The FEP result suggests that canabisin A, isoacetoside, and darunavir are the potential inhibitors for SARS-CoV-2 Mpro, since their binding free energies are larger than that of compound 13b, which has a computational binding free energy of −9.18 ± 2.48 kcal/mol (Table ). In addition, the cell membrane crossing ability was then predicted for these compounds using the preADMET server. The logP value predicted for canabisin A is 5.18, which is similar to that of ritonavir (5.59) and higher than that of darunavir (2.22). Having a logP value similar to an approved drug further supports canabisin A as a potential drug for SARS-CoV-2. In addition, the predicted logP value of isoacetoside is relatively small but is still on the positive side and should still be included in future study.

Potential Key Residue in SARS-CoV-2 Mpro–Ligand Binding

The potential important residues in SARS-CoV-2 Mpro–ligand binding could be probed via estimating the probabilities of SC and HB contacts between high-affinity inhibitors and individual residues of SARS-CoV-2 Mpro (Figure ). Particularly, the residues His41, Met49, Leu141, Asn142, Ser144, Cys145, His164, Met165, Glu166, Leu167, and Gln189 formed SC contacts to the inhibitors in more than 80% of MD equilibrium snapshots. Interestingly, the inhibitors only adopt HB contacts to Glu166 over 81% of MD equilibrium snapshots. The mutation of this residue could possibly alter the binding affinity of a ligand to SARS-CoV-2 Mpro. To test this hypothesis, we have replaced Glu166 with an alanine residue and carried FEP calculation for the E166A SARS-CoV-2 Mpro + darunavir complex (Table ). Upon E166A mutation, the calculated binding affinity of darunavir to SARS-CoV-2 Mpro changes from −11.96 ± 1.99 to −9.90 ± 2.48 kcal/mol. This ∼2 kcal/mol decrease in binding affinity mostly arises from the weakening in coulomb interaction (ΔGcou) due to the loss of HBs formed by the residue 166. This result suggests that G166 is potentially a key residue in ligand binding to SARS-CoV-2, and its mutation to a hydrophobic residue could lead to decreases in the inhibitory effect of ligands.

Figure 8

Probabilities of SC (top) and HB (bottom) contacts between high-affinity inhibitors and active site residues of SARS-CoV-2 Mpro over 3000 MD equilibrium snapshots.

Conclusions

In this work, we utilized a rigorous computational approach to determine potential inhibitors of SARS-CoV-2 Mpro.
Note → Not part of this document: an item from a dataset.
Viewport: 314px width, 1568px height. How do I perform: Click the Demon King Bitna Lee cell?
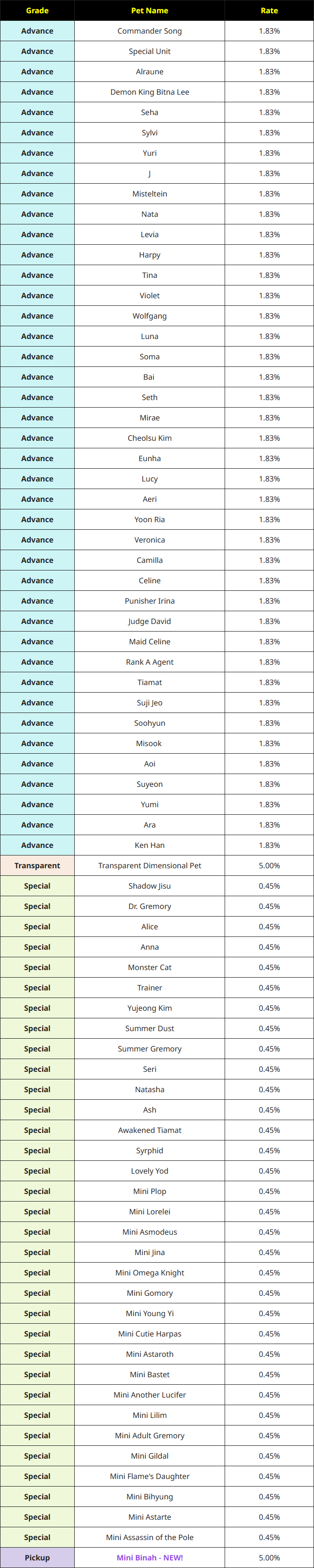[150, 92]
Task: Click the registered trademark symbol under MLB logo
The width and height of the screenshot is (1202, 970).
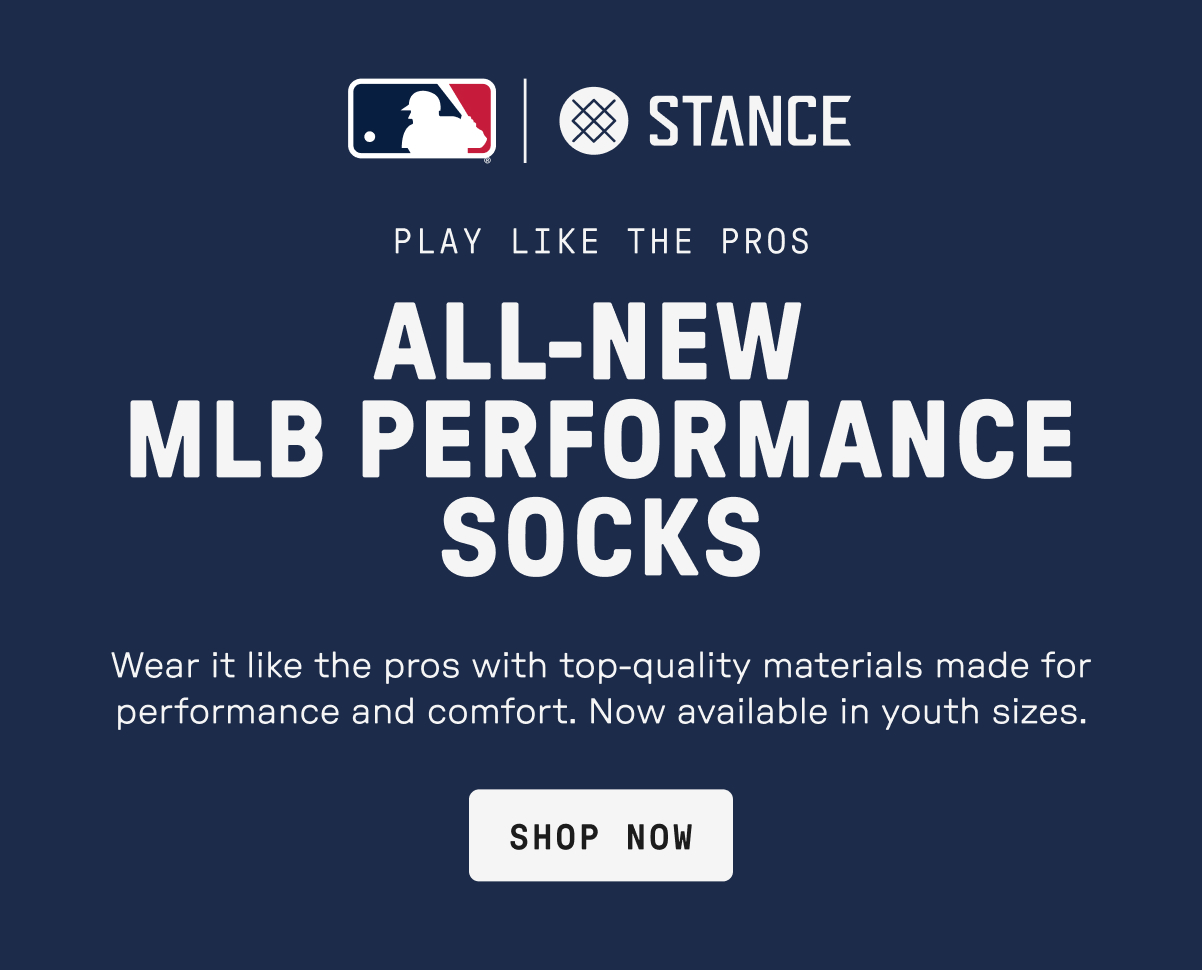Action: tap(487, 159)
First, we tested our approach on three recently reported inhibitors of SARS-CoV-2 Mpro and obtained computational results consistent with the experimental data. Subsequently, we investigated a database of 4600 natural compounds found in Vietnamese plants (Vietherbs). Eight HIV-1 PR inhibitors and an aza-peptide epoxide were added to the database. The database was first short-listed to 44 by molecular docking, which was further refined using FPL simulations to 5 compounds. The refined compounds were validated with the FEP method, the most accurate binding free energy estimation method. We found that two two natural compounds, cannabisin A and isoacteoside, in the Vietherbs database and an HIV-1 PR inhibitor, darunavir, can potentially inhibit SARS-CoV-2 Mpro, since their affinities are significantly larger than that of compound 13b, the most reliable SARS-CoV-2 inhibitor from the recent work.[14] Moreover, the other HIV-1 PR inhibitors are unlikely to prevent SARS-CoV-2 Mpro, consistent with a recent clinical study.[63] Furthermore, we also found that the residue Glu166 possibly plays an important role in the binding of a ligand to SARS-CoV-2 Mpro, which could be a target for future study.